I’m a newbie of pytorch and I like it a lot! But I have a problem with gradient of re-used variable
here is my code:
import torch as t
from torch.autograd import Variable as v
x0 = t.FloatTensor([2, 1]).view(1, 2)
x0 = v(x0, requires_grad=True)
for _ in range(step):
x2 = t.FloatTensor([[1, 2], [1, 2]])
x2 = v(x2, requires_grad=True)
x0 = t.mm(x0, x2)
y = v(t.FloatTensor([[1, 2], [3, 4]]))
z = t.mm(x0, y)
is gradient of x2 accumulated by every step? why gradient of x0 is None? and how can we get gradient of x0 for every step?

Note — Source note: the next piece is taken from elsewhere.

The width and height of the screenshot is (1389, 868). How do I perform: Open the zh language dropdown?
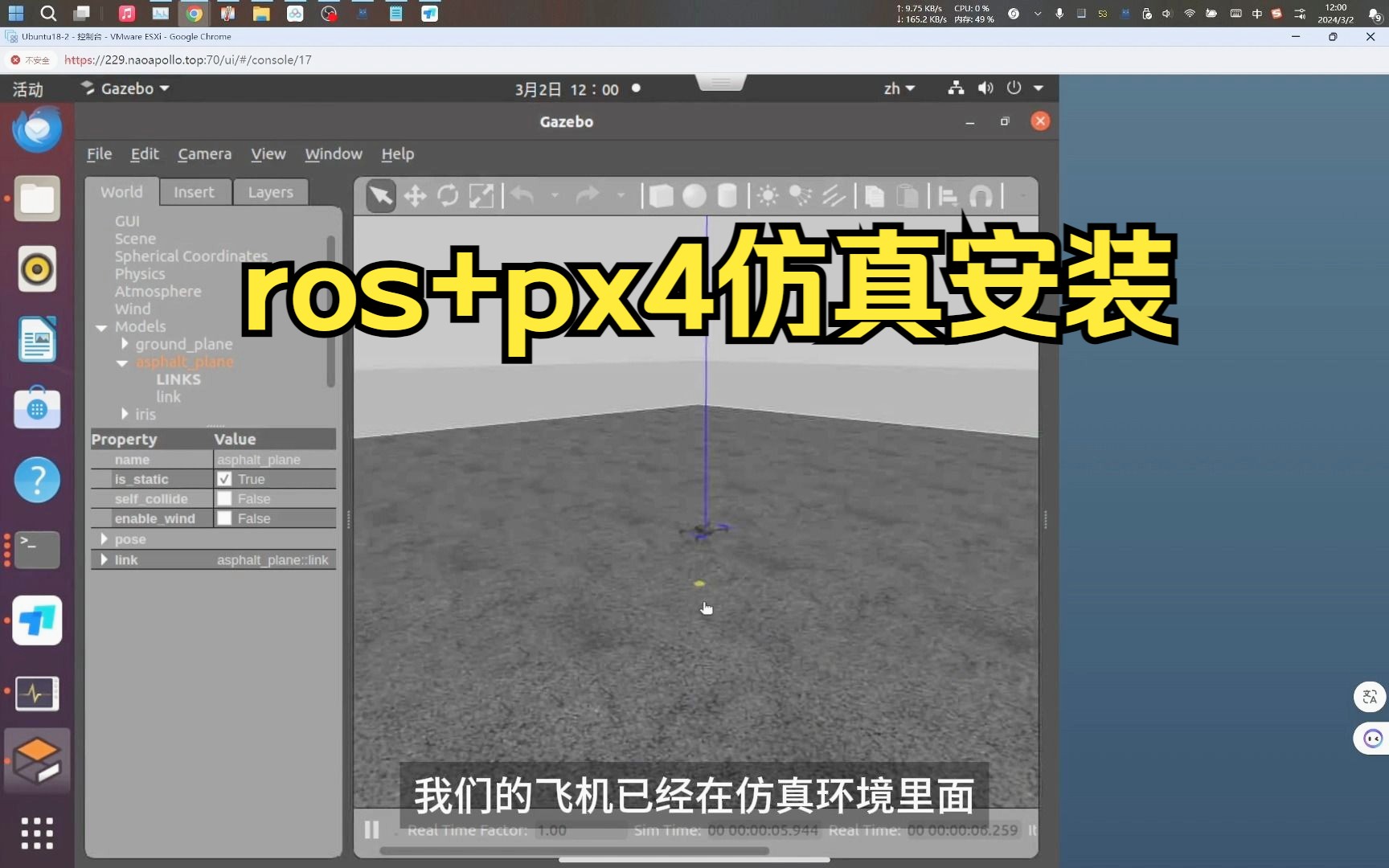(x=899, y=88)
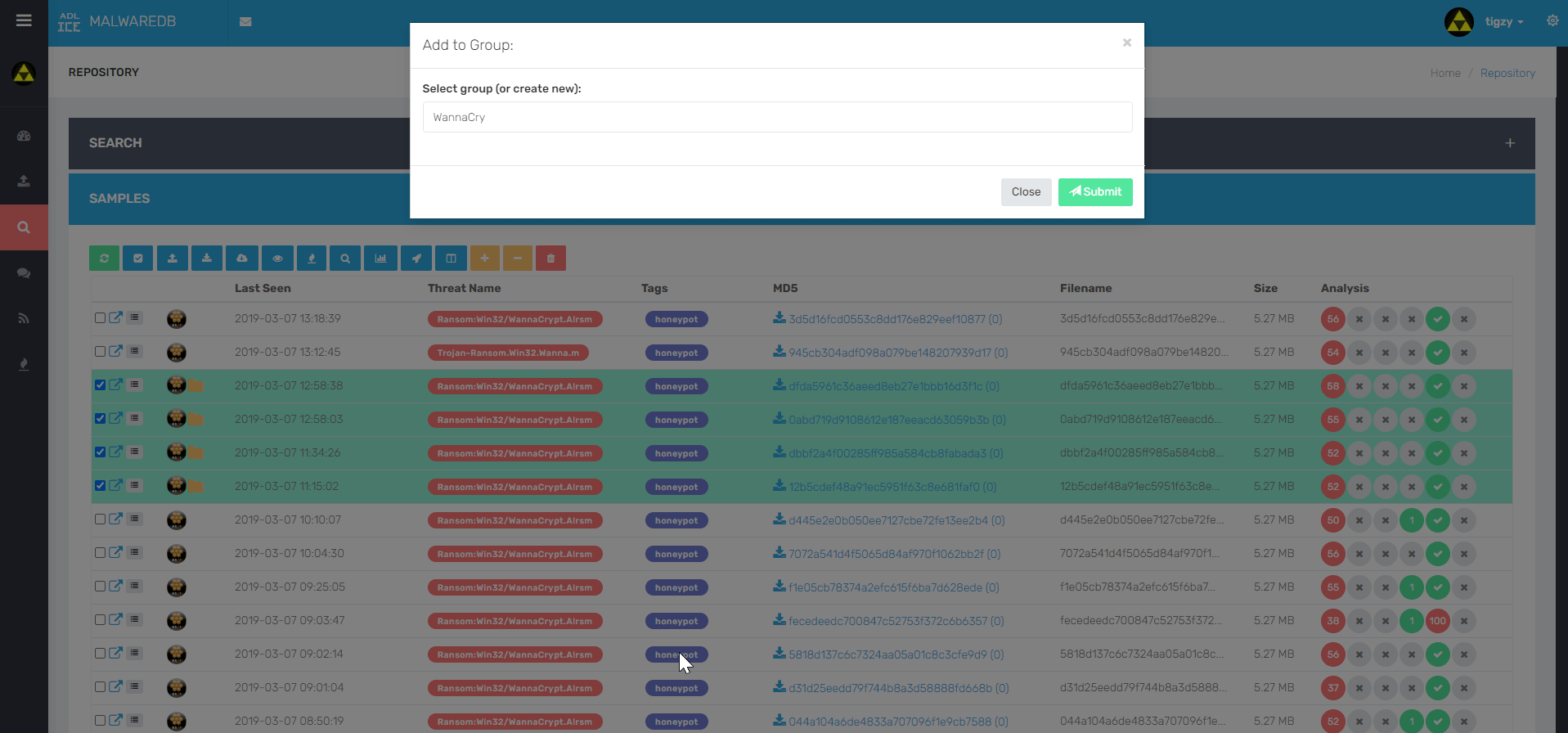Viewport: 1568px width, 733px height.
Task: Click the cloud download toolbar button
Action: [x=242, y=259]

Thanks a lot!
because you redefined x0. the second x0 is not really the x0 you defined the first time. it is not really reusing thje same variable, but redefining a symbol to be a different variable. your new variable here is an intermediate results, which do not retain gradients by default. you can call retain_grad() on it to get grad http://pytorch.org/docs/master/autograd.html#torch.autograd.Variable.retain_grad.
Thanks for your reply! Now I know how to obtain gradient for every step.
But I’m still wondering, after I changed x0 for every step, when I do backward and apply gradient to variables by step(), still the original x0 (first defined x0) will be updated but just I can’t print out its gradient, right?
That’s right. Just think of them as regular Python objects. The symbol name is just a pointer.
You solve my confusion, thanks a lot!